Patent US20040034757 - Fusion of processor micro-operations - Google Patents
読むのがめんどくさいが、以下の図がもっともよく仕組みを示していると思う。メモリオペランド命令やストア命令は2uOpsであるが、RSの1エントリにopcode1とopcode2が含まれており、opcode1の実行準備ができ実行されると結果が書き戻され、さらにopcode2の実行準備ができるとDispatchされエントリが取り除かれる。SNB以降ではPRF化されているのでsrcはPRF番号になると思われる。

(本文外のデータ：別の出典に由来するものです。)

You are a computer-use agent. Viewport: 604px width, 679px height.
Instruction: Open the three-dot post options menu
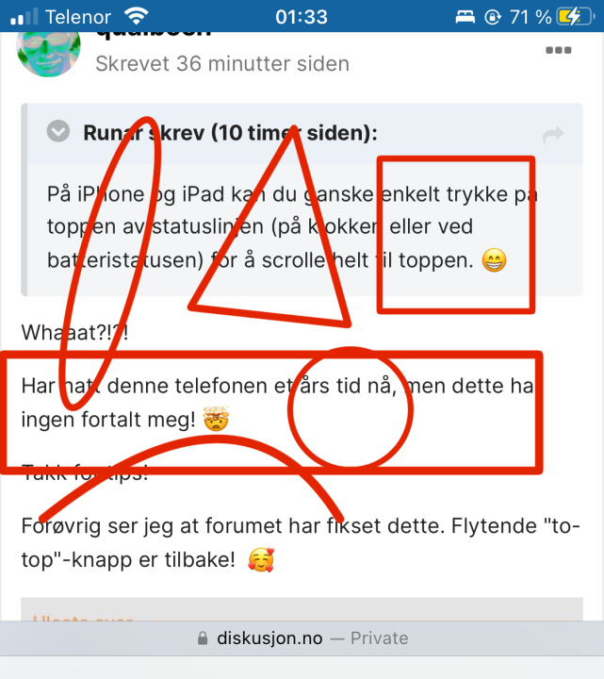click(558, 50)
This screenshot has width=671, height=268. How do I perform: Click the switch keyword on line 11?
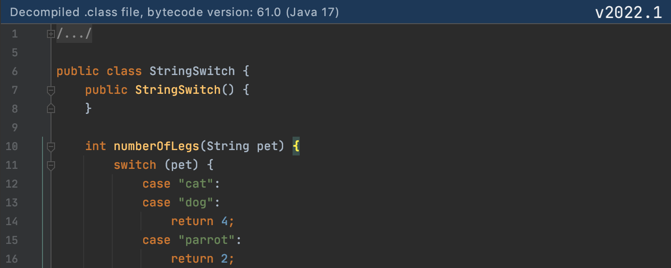click(135, 165)
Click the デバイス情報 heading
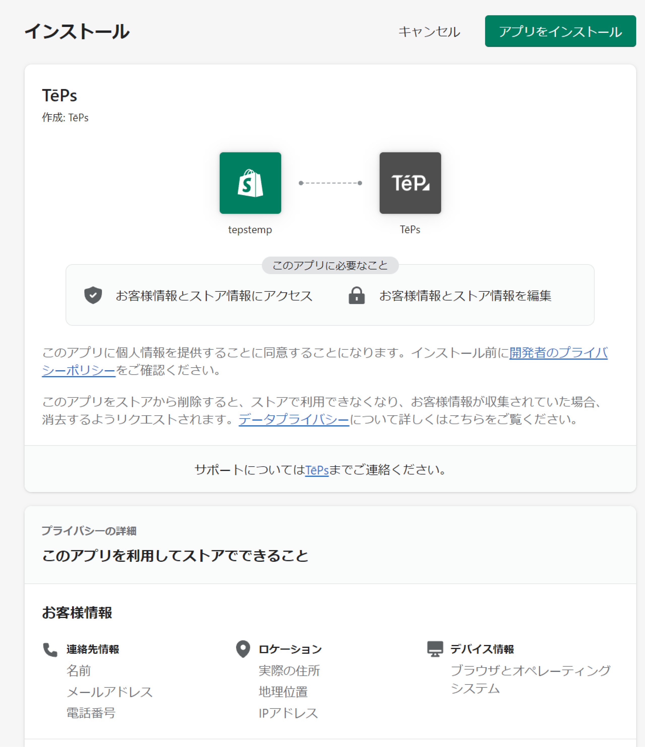 click(x=482, y=649)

肝は何かというと、たとえばメモリオペランド命令のloadとopはload後でないとopが実行できない。RSは命令順序によらず依存関係を解決するための仕組みであるので、あらかじめ依存関係がわかっているuOpsを別エントリにするのは無駄である。RSにとってMicro Ops Fusionの利点は二つある。一つは単純に消費エントリ数を削減できることである。ただしエントリ自体は大きくなる。もう一つは第一opをDispatchする際にはエントリの削除操作が必要ないことである。これによりRSのway数を超えるuOpの同時Dispatchを可能となる。
いいこと尽くめのようだが、Micro Ops Fusionはクラスタ化と組み合わせると効果が薄い。例えばGPとFPでスケジューラを分けた場合、FPのメモリオペランド命令はGPとFPのRSそれぞれに1uOpのエントリを必要としてしまう。
長くなったので続きはまた今度書こうかと思う。